- _Task objective_: Continue the article on Vonage's quarterly earnings, picking up right after its final sentence.

Wednesday, February 13, 2008

VG Logo

Vonage Holdings Corp. (NYSE: VG) shares rose over five percent today as its losses narrowed and subscribers rose. Unfortunately, the top-line numbers do not accurately reflect what is really going on in the company. A closer investigation reveals that the company has several internal trends that make their earnings unsustainable over the long-term if it can’t get its act together. So, what are these trends and what does it mean for Vonage going forward?

Vonage reported earnings that were lower than analysts expected, but greater than what the street predicted, sending shares higher in today’s session before dropping after hours. The net loss for this quarter came in at $11.1 million from $117 million a year earlier. Meanwhile, subscriber additions came in at 56,000 which is down from 166,000 last year. The company may have lowered its losses, but only because it reduced its marketing expenditures. Unfortunately, the company’s revenue per line declined while its marketing costs increased. Clearly, this is an unsustainable trend that must be reversed before this company can be a viable investment.

(Entries for locating words and elements)
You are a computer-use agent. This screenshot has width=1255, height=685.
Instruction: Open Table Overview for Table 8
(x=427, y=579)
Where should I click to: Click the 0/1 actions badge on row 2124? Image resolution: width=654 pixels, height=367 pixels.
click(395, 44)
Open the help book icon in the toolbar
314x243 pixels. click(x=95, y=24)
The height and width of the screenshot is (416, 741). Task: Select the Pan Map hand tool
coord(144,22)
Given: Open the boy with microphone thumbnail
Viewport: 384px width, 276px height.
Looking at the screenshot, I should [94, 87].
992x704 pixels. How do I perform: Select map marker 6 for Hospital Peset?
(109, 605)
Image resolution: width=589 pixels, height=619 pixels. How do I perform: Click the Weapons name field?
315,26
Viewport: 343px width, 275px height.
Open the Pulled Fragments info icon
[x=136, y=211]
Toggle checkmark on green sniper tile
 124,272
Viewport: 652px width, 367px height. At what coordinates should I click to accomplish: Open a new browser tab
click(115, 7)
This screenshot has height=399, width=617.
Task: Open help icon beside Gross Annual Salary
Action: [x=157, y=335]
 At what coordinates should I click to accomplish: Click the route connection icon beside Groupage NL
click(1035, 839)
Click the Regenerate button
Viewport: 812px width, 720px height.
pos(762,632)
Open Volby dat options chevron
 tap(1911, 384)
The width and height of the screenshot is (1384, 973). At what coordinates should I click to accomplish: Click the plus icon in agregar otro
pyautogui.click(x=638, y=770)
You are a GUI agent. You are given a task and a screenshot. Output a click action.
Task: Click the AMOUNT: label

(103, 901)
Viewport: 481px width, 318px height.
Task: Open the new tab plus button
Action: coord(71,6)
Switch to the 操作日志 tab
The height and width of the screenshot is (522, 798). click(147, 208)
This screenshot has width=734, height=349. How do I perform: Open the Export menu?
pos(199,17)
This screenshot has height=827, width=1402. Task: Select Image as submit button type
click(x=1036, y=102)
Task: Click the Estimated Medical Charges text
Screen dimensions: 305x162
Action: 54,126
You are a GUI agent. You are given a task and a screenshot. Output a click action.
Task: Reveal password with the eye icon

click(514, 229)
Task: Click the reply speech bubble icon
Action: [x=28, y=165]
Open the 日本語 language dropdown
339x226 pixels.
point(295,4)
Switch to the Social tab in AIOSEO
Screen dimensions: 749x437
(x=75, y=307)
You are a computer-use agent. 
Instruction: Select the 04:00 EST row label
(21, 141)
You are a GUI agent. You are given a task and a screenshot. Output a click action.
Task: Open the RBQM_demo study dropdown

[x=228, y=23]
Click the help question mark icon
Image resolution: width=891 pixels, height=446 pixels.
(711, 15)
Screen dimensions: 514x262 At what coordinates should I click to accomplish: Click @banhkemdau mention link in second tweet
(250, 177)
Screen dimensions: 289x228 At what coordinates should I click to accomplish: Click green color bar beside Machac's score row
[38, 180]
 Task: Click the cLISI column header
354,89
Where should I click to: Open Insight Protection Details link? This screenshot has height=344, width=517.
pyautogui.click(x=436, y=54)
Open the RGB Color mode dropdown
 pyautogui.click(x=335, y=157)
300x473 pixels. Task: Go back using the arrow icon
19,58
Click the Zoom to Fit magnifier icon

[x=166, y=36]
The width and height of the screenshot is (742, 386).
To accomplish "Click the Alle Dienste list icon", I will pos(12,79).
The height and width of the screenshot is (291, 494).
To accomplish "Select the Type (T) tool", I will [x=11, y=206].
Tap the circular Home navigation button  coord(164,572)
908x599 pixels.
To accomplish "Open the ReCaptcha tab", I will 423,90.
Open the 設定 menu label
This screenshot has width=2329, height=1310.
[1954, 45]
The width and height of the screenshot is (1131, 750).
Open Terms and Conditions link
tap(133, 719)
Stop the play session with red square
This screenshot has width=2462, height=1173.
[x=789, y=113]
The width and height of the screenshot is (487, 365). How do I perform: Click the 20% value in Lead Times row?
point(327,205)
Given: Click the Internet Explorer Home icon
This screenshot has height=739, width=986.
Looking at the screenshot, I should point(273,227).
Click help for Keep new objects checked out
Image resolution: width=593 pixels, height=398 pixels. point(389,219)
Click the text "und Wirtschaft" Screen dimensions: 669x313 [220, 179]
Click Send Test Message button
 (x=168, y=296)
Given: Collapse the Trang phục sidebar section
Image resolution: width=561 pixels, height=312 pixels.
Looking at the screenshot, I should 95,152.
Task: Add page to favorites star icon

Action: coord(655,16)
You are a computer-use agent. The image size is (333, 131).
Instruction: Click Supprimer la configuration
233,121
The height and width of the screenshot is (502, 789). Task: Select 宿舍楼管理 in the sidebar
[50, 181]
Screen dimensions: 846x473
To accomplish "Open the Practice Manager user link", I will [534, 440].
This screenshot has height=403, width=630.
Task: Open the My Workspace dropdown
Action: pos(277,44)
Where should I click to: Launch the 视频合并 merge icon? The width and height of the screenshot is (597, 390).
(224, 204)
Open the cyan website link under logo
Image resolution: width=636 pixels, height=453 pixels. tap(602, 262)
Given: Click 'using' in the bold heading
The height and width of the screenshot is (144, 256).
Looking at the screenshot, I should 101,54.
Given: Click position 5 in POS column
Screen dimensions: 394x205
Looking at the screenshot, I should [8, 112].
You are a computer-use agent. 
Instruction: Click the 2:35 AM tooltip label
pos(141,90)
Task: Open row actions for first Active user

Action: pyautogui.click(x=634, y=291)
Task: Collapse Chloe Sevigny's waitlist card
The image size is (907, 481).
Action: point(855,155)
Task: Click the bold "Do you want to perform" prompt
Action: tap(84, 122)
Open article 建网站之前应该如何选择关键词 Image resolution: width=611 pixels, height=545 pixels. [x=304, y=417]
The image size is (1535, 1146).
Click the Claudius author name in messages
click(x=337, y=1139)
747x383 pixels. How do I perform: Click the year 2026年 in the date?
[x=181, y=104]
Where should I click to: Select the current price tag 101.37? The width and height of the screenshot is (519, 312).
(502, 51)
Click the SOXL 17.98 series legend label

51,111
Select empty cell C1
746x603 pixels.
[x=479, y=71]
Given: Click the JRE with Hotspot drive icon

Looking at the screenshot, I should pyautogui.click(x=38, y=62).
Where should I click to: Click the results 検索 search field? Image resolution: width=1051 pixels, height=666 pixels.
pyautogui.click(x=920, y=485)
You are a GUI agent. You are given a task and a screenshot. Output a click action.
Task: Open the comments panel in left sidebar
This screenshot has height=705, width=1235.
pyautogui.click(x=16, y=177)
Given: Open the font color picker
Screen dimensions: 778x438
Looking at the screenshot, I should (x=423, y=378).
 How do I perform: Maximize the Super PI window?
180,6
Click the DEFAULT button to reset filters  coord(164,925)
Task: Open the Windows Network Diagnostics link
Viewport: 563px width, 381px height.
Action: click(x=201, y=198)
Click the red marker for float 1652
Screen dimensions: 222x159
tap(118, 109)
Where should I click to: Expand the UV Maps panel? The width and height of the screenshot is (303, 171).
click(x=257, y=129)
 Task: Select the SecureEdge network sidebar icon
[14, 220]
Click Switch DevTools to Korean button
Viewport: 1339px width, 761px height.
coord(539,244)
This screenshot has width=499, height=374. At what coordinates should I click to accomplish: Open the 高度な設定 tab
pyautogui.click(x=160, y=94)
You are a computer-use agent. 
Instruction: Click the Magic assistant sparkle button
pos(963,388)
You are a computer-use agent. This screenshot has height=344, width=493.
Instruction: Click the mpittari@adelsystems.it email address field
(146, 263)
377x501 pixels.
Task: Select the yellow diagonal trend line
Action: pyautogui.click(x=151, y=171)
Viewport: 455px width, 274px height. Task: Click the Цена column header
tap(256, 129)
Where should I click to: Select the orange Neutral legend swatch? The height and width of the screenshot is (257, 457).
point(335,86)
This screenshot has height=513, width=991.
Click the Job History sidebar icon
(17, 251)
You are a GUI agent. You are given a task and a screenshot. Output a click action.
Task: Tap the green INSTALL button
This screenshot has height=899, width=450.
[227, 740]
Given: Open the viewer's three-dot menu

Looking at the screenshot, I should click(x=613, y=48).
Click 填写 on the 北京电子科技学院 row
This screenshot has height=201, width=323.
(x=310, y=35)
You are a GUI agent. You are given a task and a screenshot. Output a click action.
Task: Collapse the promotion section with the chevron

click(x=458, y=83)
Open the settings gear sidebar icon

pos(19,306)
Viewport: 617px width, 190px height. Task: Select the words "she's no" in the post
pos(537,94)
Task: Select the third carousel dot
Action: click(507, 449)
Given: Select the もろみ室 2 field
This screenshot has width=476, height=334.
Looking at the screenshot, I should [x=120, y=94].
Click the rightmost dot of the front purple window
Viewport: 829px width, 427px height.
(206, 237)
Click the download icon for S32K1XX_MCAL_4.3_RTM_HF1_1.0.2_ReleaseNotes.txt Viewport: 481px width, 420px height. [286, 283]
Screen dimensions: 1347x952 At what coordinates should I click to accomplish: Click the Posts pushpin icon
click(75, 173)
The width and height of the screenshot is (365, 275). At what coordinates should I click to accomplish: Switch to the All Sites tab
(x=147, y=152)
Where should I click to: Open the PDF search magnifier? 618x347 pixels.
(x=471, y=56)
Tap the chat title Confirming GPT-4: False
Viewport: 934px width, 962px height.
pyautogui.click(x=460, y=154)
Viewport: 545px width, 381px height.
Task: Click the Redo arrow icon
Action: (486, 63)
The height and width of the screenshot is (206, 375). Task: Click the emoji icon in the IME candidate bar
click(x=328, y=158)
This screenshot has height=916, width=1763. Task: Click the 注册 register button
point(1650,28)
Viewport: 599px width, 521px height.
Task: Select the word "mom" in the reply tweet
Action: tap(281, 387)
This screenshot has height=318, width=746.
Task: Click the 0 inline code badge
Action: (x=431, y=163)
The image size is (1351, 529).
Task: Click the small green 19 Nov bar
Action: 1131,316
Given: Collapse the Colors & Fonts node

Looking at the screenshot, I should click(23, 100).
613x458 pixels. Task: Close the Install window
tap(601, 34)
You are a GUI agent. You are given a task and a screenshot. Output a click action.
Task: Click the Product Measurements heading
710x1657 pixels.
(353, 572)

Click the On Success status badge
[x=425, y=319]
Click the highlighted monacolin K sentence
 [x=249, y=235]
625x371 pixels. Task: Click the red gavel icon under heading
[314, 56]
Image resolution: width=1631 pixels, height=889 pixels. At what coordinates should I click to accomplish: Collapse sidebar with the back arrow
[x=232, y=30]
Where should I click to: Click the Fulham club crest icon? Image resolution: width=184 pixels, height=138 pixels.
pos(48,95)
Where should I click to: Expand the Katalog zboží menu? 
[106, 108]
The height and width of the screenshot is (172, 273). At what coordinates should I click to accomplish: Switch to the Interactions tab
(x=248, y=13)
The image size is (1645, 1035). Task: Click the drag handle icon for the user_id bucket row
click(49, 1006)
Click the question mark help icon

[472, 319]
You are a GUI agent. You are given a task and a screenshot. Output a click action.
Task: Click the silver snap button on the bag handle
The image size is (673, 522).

- _Reply to the task_:
Vonage also has $253 in convertible debt that can be put back onto the company in December of 2008. This is money that the company cannot afford to pay at current rates, and they are in discussions to refinance the debt to make it more manageable. Vonage said that it believed that the situation will be resolved, but there are no assurances. As a result, it will likely receive a “going concern” letter from its auditor soon that may send shares lower. And to make matters even worse, the company announced that it would restate its second and third quarter results to correct its reported non-cash compensation expense, which it believes is off-base.

In the end, these are major concerns that Vonage must address in order to avoid some major problems and perhaps even bankruptcy. Additionally, there are some near-term announcements that could drop the stock substantially if they indeed surface. Combined, these factors make VG a good short target and definitely a stock that non-speculators should stay away from until the picture clears up!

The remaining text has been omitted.